HumAin – I create therefore I am“, Paul-Lincke-Ufer 44a, bis 30. April 2023, Panel Talk am 28. April um 16 Uhr (Anmeldung hier)

Arotin & Serghei – Immersives im Kraftwerk

Seit über zehn Jahren zeigt das für seine großformatigen Screen-basierten Bildinstallationen bekannte Künstlerduo Arotin & Serghei seine immersive audiovisuelle Installation „Infinite Screen“ in wechselnden Räumen. Von der Venedig Biennale über die Ars Electronica bis zum Centre Pompidou ist das Werk dabei jedes Mal verändert und in-situ angepasst worden. Jüngste Station ist die imposante Halle des Kraftwerk Berlin, deren Dimensionen mit den expansiven Ausmaßen der Installation ein beeindruckendes Zusammenspiel ergeben dürften.
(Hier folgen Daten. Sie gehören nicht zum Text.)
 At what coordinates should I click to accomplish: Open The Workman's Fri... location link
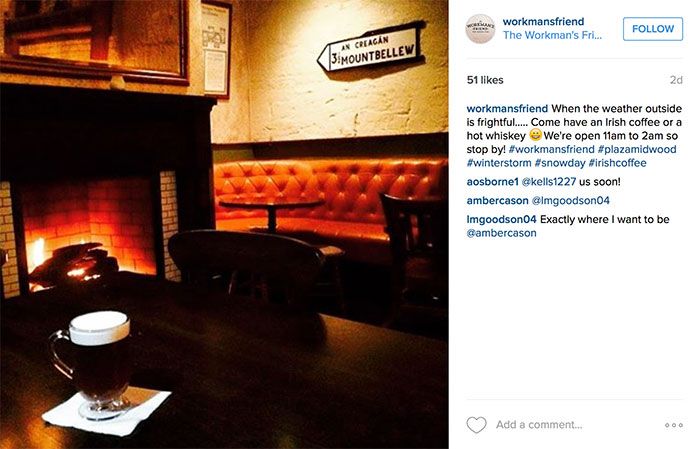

Infinite Screen“, Kraftwerk Berlin (Zutritt nur mit Ticket), 26.-30. April 2023, Eröffnung 26. April 19 Uhr

Das Niedliche in Onlinewelten

Das Internet ist voll von wirklich superniedlichem Zeug (Einhörner, süße Monster, tapsige Tier-Clips usw.), das sich bestens zur Ablenkung von der harschen Realität eignet. Welche Ambivalenzen in der Ästhetik des Niedlichen in Onlinewelten lauern, dazu versammelt diese Gruppenausstellung 21 tolle Positionen (u.a. Albrecht/Wilke, Arno Beck, Arvida Byström, Claudia Hart, ach, eigentlich alle super!).
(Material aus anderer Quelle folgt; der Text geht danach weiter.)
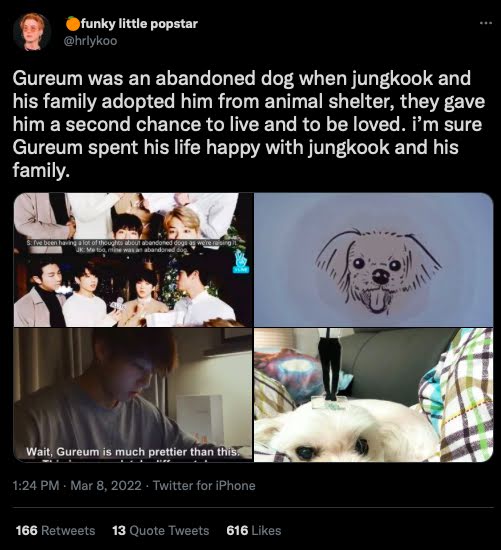501x550 pixels.
Task: Click the Mar 8, 2022 date
Action: tap(106, 485)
The Cute Show”, Expanded.Art, 25. April – 14. Mai 2023

Kunst, Innovation und Weltenwandel

Auftakt zu einer Ausstellungsserie über den Status Quo von Kunst, Technologie, Innovation und den kulturellen und sozialen Bedingungen, die unser Verhältnis zum aktuellen Wandel unserer Lebenswelten prägen. Tolle Künstlerliste mit einer Mischung aus rund 30 jungen und etablierten Positionen, kuratiert in einem neuen Raum von einem neuen Projekt namens AnexPTG der Kunstschaffenden At Huth und Susann Rezniczek (gern deren hier verlinkte IG-Profile auschecken, lohnt sich!).

Present Perfect Progressive“, Hermetika Art Space, 30. April -14. Mai, Eröffnung 30. April 15-21 Uhr

Anne Duk Hee Jordan, “Der Wurm”, 2021. Courtesy alexander levy, Berlin.
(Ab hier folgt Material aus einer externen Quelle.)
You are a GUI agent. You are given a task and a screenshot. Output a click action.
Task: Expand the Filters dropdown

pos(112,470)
Alexandra Bircken bei BQ: Vielleicht befeuert die bei dieser Künstlerin zu verzeichnende Virtuosität im Umgang mit jedem Material und jeder Technik den Drang zur Verbindung von Unterschiedlichem und Gegensätzlichem, organischer und anorganischer Materie, Innen und Außen, Mensch und Maschine – und das alles verwoben mit Bezügen zu aktuellem Geschehen, manchmal sogar buchstäblich.

Björn Dahlem bei Guido Baudach: Eine Art bodenständiger Weltraumreisender, erschafft Dahlem auf sehr analoge Weise Skulpturen von virtueller Anmutung, die mit einer Prise staunender Neugier und Humor auf die geheimnisvolle Schönheit und Undurchdringlichkeit des Universums verweisen, ohne wissenschaftliche Perspektiven zu negieren.

Anne Duk Hee Jordan bei alexander levy: Vielleicht wird der Mensch verschwinden, in einer anderen Spezies aufgehen oder sich doch noch an der Spitze der Evolution behaupten – die Künstlerin schafft einen fantastischen Möglichkeitsraum für verschiedene Szenarien und untersucht darin die ökologischen und sozialen Beziehungen zwischen Organismen und die Verankerung des Menschen zwischen Natur und Technologie.

Cao Fei bei Sprüth Magers: Als Wanderin zwischen haptischen und virtuellen Räumen ist Cao Fei eine Pionierin. Die Ausstellung schlägt einen Bogen von den ersten virtuellen Spuren der Künstlerin in Second Life mit ihrem ersten Avatar namens „China Tracy“ bis zu dokumentarischen Ansätzen zur Erfassung des menschlichen Blicks auf virtuelle Räume (und besonders auf das, was vage unter dem Begriff „Metaverse“ läuft).

Hito Steyerl bei Esther Schipper: Eine live-generierte Computeranimation, Screens an den Wänden, Grow-LEDs und Pflanzen in Glaskugeln erzeugen eine hoch technologisierte und zugleich höhlenartige Anmutung – der Titel „Contemporary Cave Art“ verweist darauf, dass selbst die innovativste Technologie archaischen Ursprungs ist. Der Verkauf der Pflanzensphären als Bestandteile der Installation geht als Spende an die Erdbebenopfer in Türkei und Syrien.